Treatment should feel purposeful instead of vague. Players should be able to follow why you are doing what you are doing and where the patient is heading next.

Field treatment

Treat what matters most first and narrate your care in a way players can follow without turning it into a lecture.

  • Address priority issues before cosmetic detail.
  • Keep treatment logic grounded and readable.
  • Adjust pacing to the seriousness of the patient condition.

Transport decisions

Not every patient needs the same path. The move from field to hospital should make sense for the scene.

  • Decide whether transport is needed.
  • Communicate the handoff plan early.
  • Keep transport from feeling like the scene just disappeared.

Hospital handoff

The hospital is not the end of the roleplay. It is the next stage of it.

  • Summarize patient status cleanly.
  • Leave follow-up notes that staff can read later.
  • Set the patient up for whatever comes after release or admission.
🚑 Large scenes and joint response work

When law, fire, and EMS stack onto one scene, SAMS needs to protect the patient lane without fighting everyone else for control.

Working with SAFR and law

Know what belongs to medical and what does not.

  • Let SAFR own hazard-heavy rescue zones when appropriate.
  • Let law control security while you control care.
  • Speak up clearly when scene conditions block patient access.

Mass-casualty discipline

Bigger scenes demand cleaner prioritization, not more panic.
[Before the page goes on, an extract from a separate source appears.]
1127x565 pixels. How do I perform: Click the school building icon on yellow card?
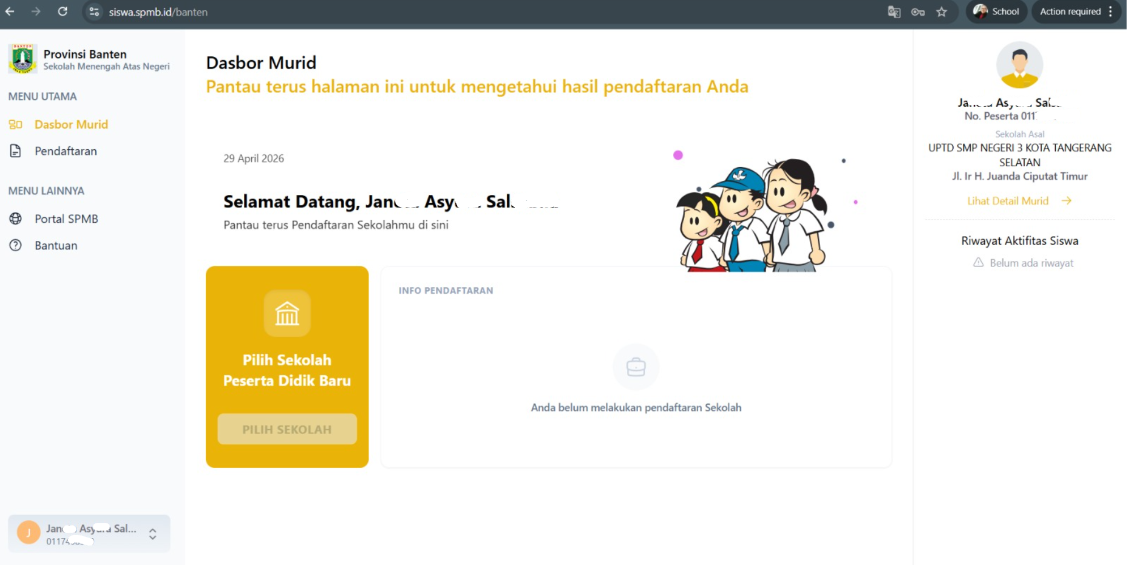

  • Sort patients by urgency.
  • Communicate transport priorities clearly.
  • Keep documentation usable even when the scene is wide.
🎙 Medical radio and bedside tone

SAMS radio should sound calm, brief, and clinically useful. Medical tone also matters face-to-face because players read confidence through your delivery.

Radio use

Transmit what changes patient response, transport, or resource needs.

  • Call patient count or scene scale early when it matters.
  • Ask for the right support fast.
  • Avoid turning the channel into a play-by-play of basic treatment.

Patient-facing tone

A calm medic can improve a scene without touching a single piece of equipment yet.

  • Explain clearly.
  • Avoid mocking, minimizing, or steamrolling the patient.
  • Use confidence without arrogance.
🗂 Patient notes, reports, and continuity

Medical continuity matters if the same patient, the same staff, or the same event gets revisited later.

Patient record standard

Document what was observed, what was done, and what condition the patient was left in.

  • Make the medical story readable.
  • Keep major treatment actions attached to the case.
  • Leave follow-up staff with useful handoff information.

Scene memory

Public chaos should not erase the care history you created.

  • Tie patient notes to the incident.
  • Record transport and disposition clearly.
  • Do not let speed excuse sloppy patient memory.
📈 How medics rise

Early growth should prove that you can assess, treat, transport, and document without creating more confusion than the patient already has.

Early progression

Sign-offs should focus on contact quality, triage judgment, treatment flow, and record clarity.

  • Run clean patient scenes.
  • Work well in Joint Response settings.
  • Keep care and records aligned.

Higher-rank trust

Command roles shape hospital culture, scene flow, and training quality, so they should only move with deliberate review.

  • Leadership should reduce chaos across the whole service.
  • Higher rank means stronger coaching and scene organization.
  • Human approval matters once rank changes the behavior of others.